La décision du Sénégal de retarder un nouvel accord avec le Fonds monétaire international (FMI) a eu un coût financier significatif, selon des analyses récentes. L'absence de programme d'ici début 2026 a entraîné un manque à gagner estimé à 1,2 milliard de dollars en financement attendu, comme l'a rapporté la consultation Article IV du FMI en mai 2026.
Ce retard découle de tensions politiques et de désaccords sur les réformes fiscales, notamment les réductions de subventions et les hausses d'impôts. Sans le soutien du FMI, le Sénégal a fait face à des coûts d'emprunt plus élevés et un accès réduit aux marchés de capitaux internationaux, avec des rendements obligataires en hausse d'environ 150 points de base depuis fin 2025.
Les prévisions de croissance économique ont été revues à la baisse, passant de 6,5 % à 5,2 % pour 2026, selon le ministère sénégalais des Finances.
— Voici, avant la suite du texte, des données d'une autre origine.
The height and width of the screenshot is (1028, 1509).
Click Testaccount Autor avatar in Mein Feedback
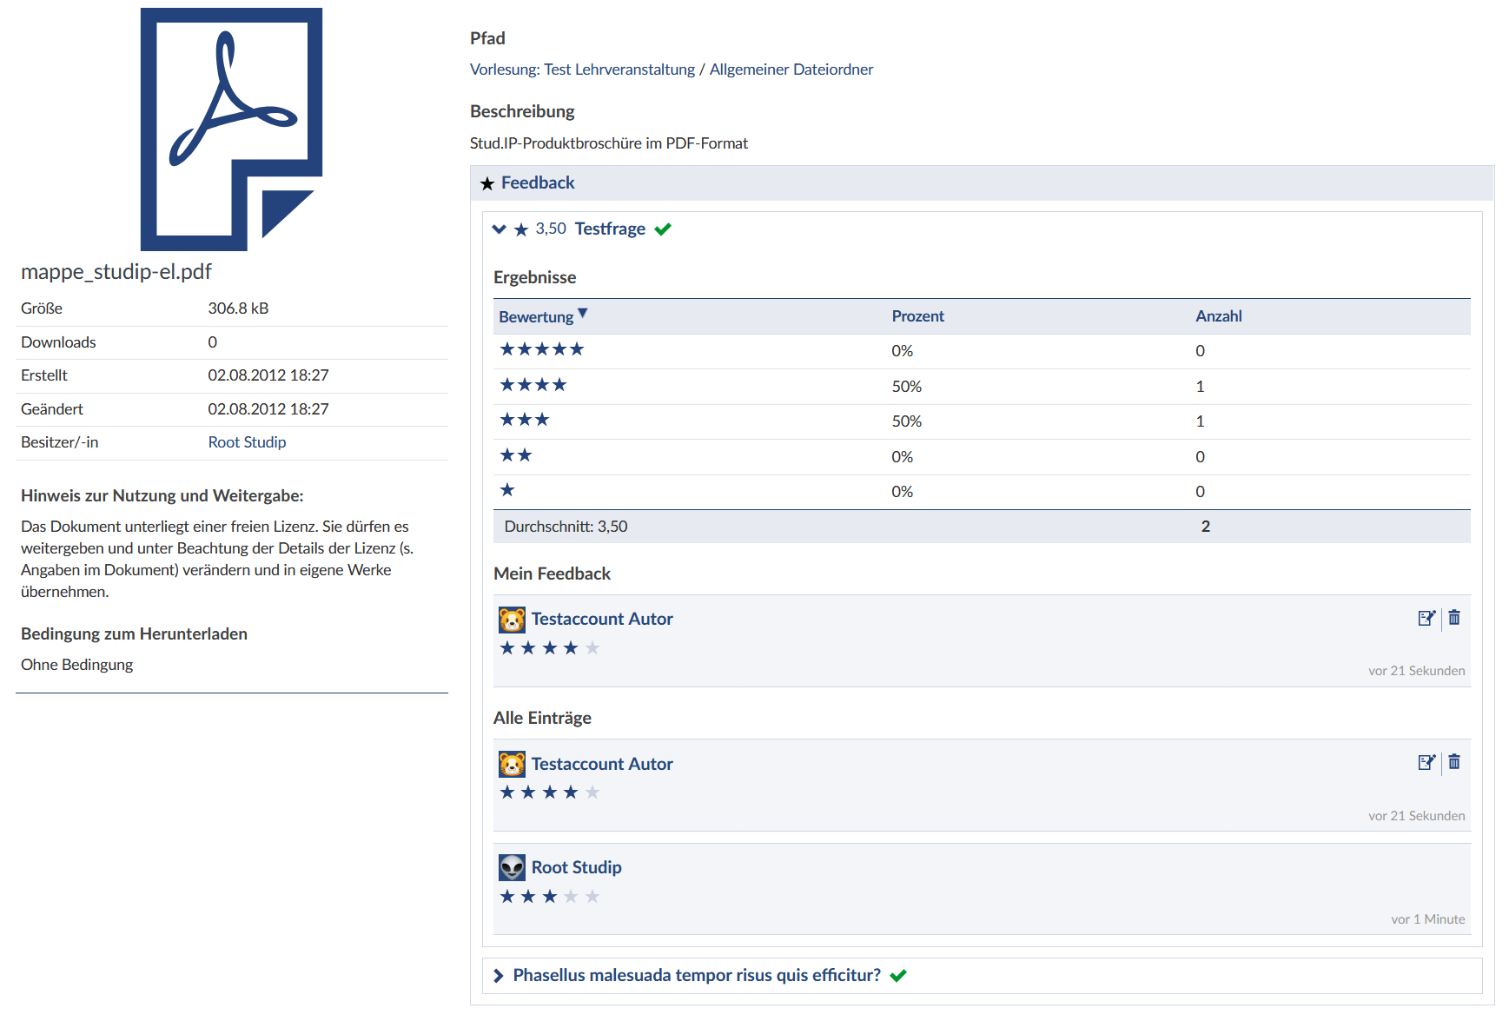512,620
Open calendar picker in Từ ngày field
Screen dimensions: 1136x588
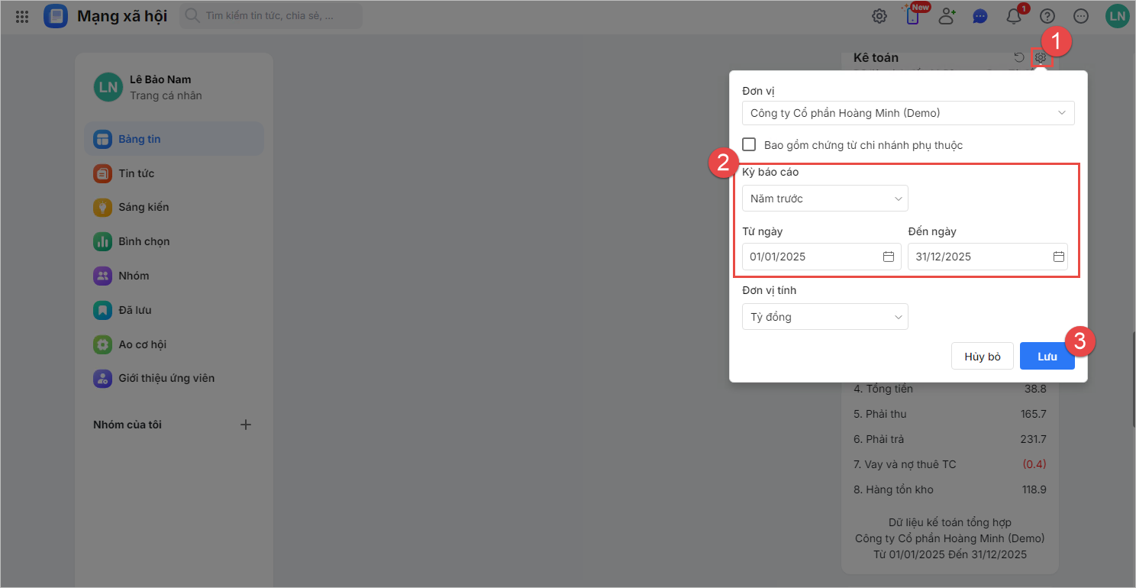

Le déficit budgétaire devrait se creuser à 6,8 % du PIB, dépassant l'objectif initial de 4,5 %, alors que le gouvernement peine à financer les projets d'infrastructure sans soutien extérieur.
Les critiques estiment que la quête de 'souveraineté économique' a été coûteuse, tandis que les partisans maintiennent que le retard a permis d'obtenir des conditions plus favorables. Cependant, le FMI a indiqué être prêt à reprendre les négociations dès que le gouvernement présentera un plan crédible de consolidation budgétaire.